> DOCUMENT SECTION
On the other hand, what difference a religion is to Alan’s Equus? no difference, Equus is also a religion living inside Alan. so All the above about Equus also applies to religion and vice version. Religion born out of humanity. And however truthful or not a religion is, it is a psychology necessity. It’s a nature of humanity desire for security, a container to comprehend the unknown, conquer the fear, feel the love. A sense of purpose and self-worth in a physically meaningless world. These are enough reason for religion to exists through the centuries.
So what is God?
When I watch the play I repeatedly ask myself one important question: What is God and does traditional religion gives us the true answer?
The play throws out this question without even asking. and answer itself silently by probing every audience own interpretation. However, it does gives suggestions by displaying the deficiency of traditional religion and suggest us to rethink. This is mostly depicted through scenes of Alan’s parents.
There is one plausible interpretation: God is not an external being, He is rather THE truth about human ourselves, and living inside oneself in mono-scale, as well as a mass-scale psychological self-projection that can not be easily described, as discussed earlier about Equus, which is a complex manifestation of humanity, with inevitable suffering since born til death. Everyone has to project oneself to make sense and make peace of the too-complex-to-comprehend concept of our existence. Is God that complex? Or is it just one simple but profound notion that is beyond languages. I said it’s the same thing. This concept coincide somehow when people say “God is the mother nature.”” God is in our heart.” etc. This of course do not provide enough answers to the question what is God, but an pragmatic answer might not be meaningful anymore in this perspective.
The phrase “Our existence” is the keyword. Here, it leads me to think that, existentialism in philosophy actually provides more hints to this. It doesn’t try to solve it, but to address this very reality and nature of God, denial of traditional religion, and embrace one’s existence as the sole meaning of life and asserted this to be the only truth.
If you ask me what is the philosophical standpoint of the play? My short answer will be “Existentialism”.
Final words
Then I ask, “Is Alan a free soul than Martin and everyone else?” Hardly. Alan might find his absolute freedom in Equus. However Equus is at the same time his biggest chain in the mouth. Sometimes he conquer it, but he always needs it and has addictive dependency on it. Then it comes to a logical conclusion striving for freedom doesn’t yell freedom , because once you need it, it confines you. Only if you need nothing from the world that you are truly free. Here i should quote a line from Brad Pete in Fight Club: “Only after you loses everything, that you are free to do anything”. (at the scene where Brad Peter chemically burnt Edward Norton’s hand)
Speaking til here, you ask, “so Equus is everything?” The complexity of the world and humanity cannot be described in words, or it doesn’t have to be described. It exists just as is. It’s one, it’s none, it’s all. like nothing, like superman. If we need a label to comprehend? EQUUS it is.

> WHAT IS REQUIRED
Repeat the part of the Equus essay from "Speaking til here, you" to "EQUUS it is." word for word.

> RECORDS SHOWN
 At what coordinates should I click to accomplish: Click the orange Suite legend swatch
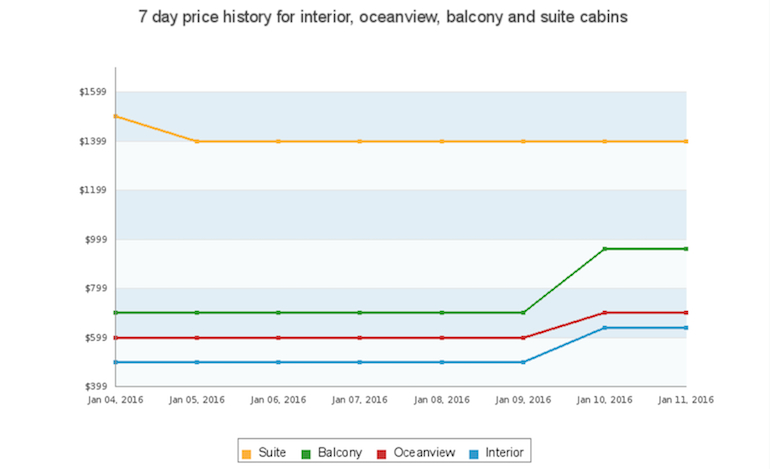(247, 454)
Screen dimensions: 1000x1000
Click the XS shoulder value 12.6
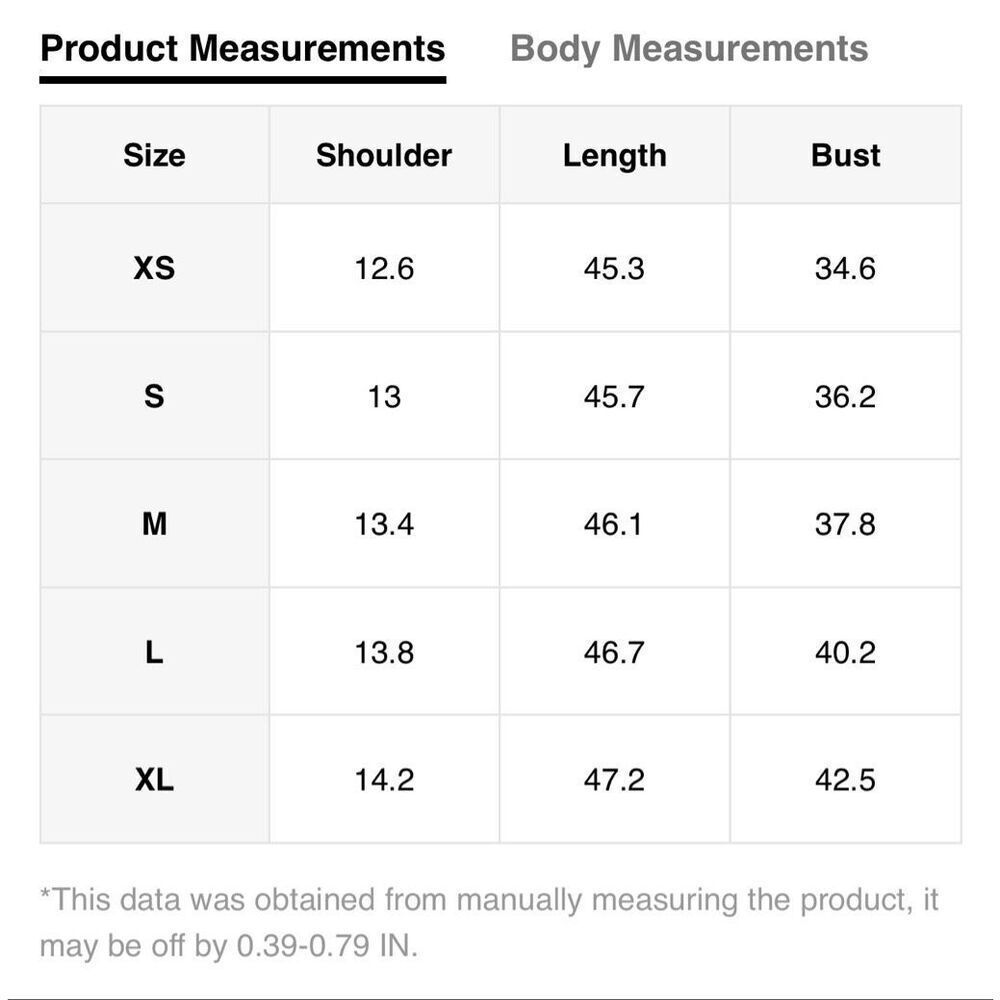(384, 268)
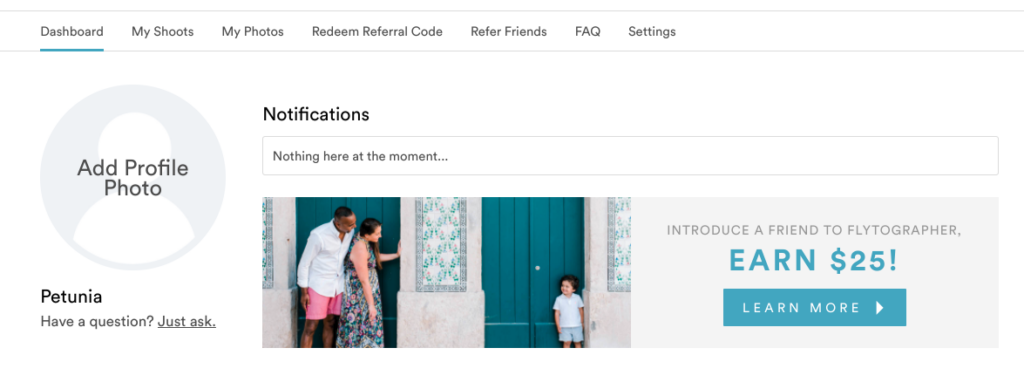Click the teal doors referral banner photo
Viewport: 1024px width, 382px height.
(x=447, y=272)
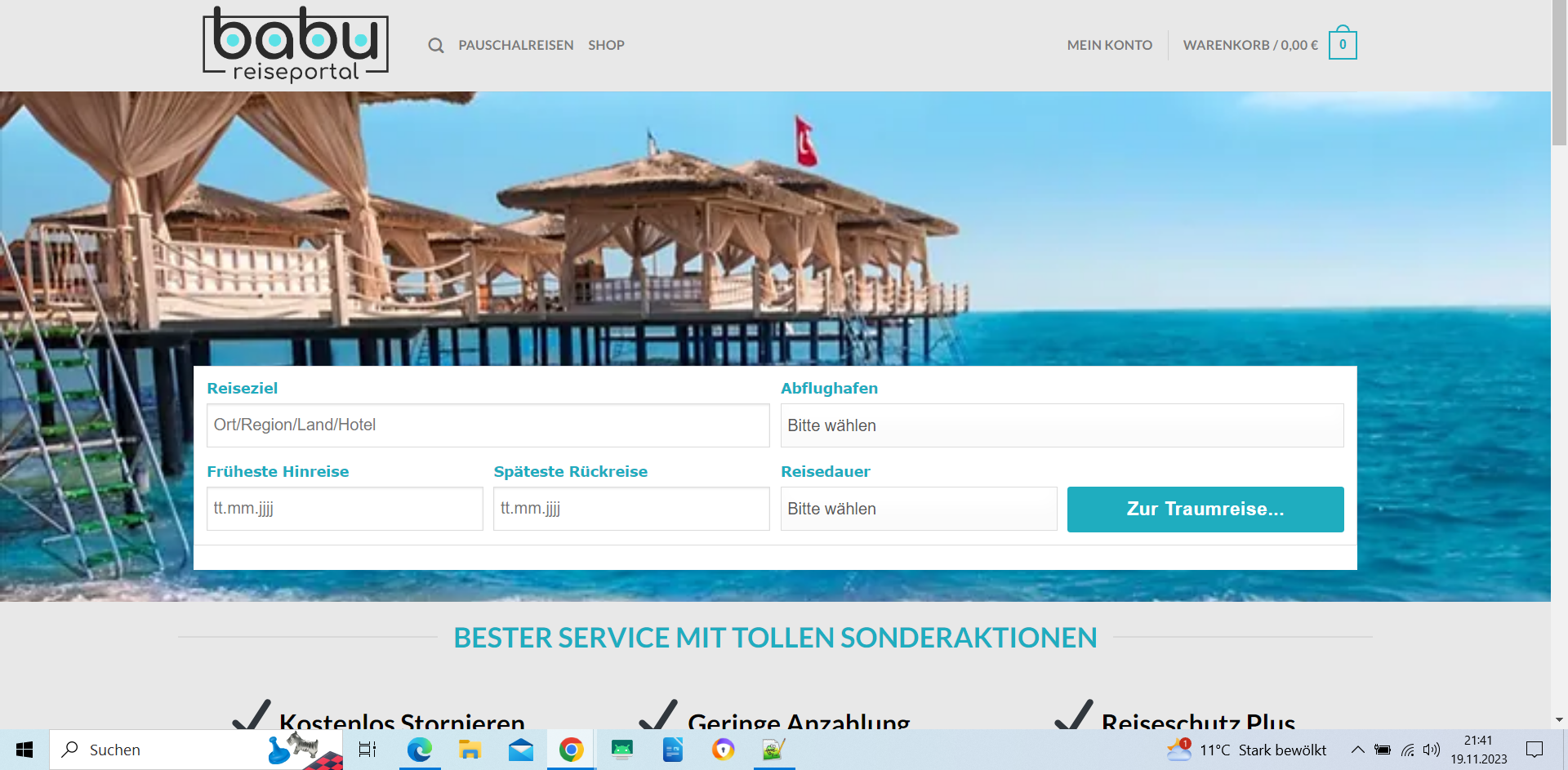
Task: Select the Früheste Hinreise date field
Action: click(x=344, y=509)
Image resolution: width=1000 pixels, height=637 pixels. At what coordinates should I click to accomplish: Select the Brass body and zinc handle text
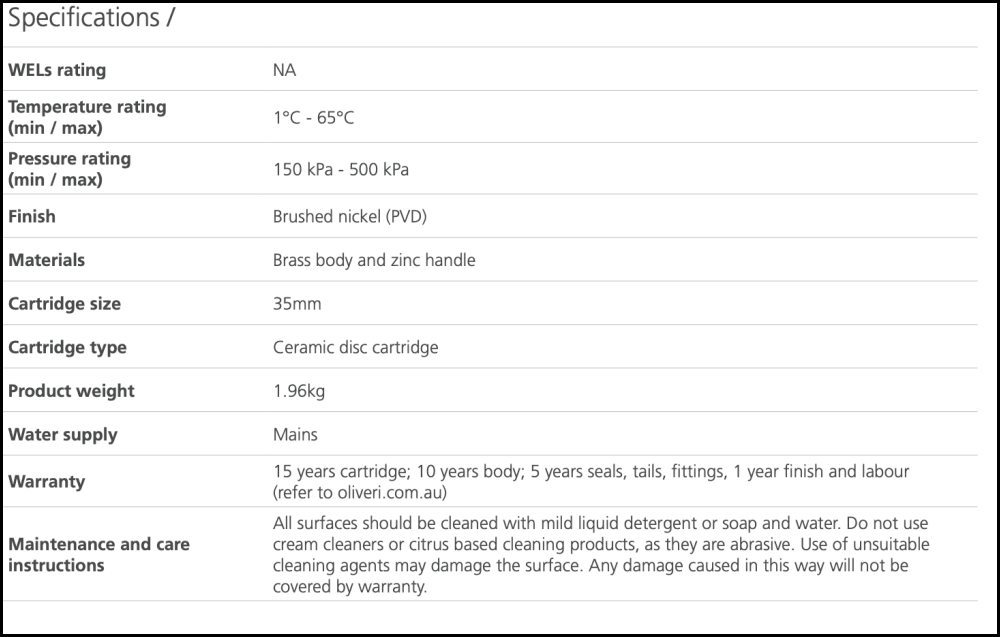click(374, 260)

> YOUR RESPONSE
Speaking til here, you ask, “so Equus is everything?” The complexity of the world and humanity cannot be described in words, or it doesn’t have to be described. It exists just as is. It’s one, it’s none, it’s all. like nothing, like superman. If we need a label to comprehend? EQUUS it is.